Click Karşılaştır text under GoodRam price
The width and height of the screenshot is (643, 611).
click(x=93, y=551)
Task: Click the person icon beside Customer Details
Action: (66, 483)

....

- Exercise brief
Retype all of the entries shown above, exactly.

- Written solution
Click Karşılaştır text under GoodRam price
The width and height of the screenshot is (643, 611).
click(x=93, y=551)
Task: Click the person icon beside Customer Details
Action: (66, 483)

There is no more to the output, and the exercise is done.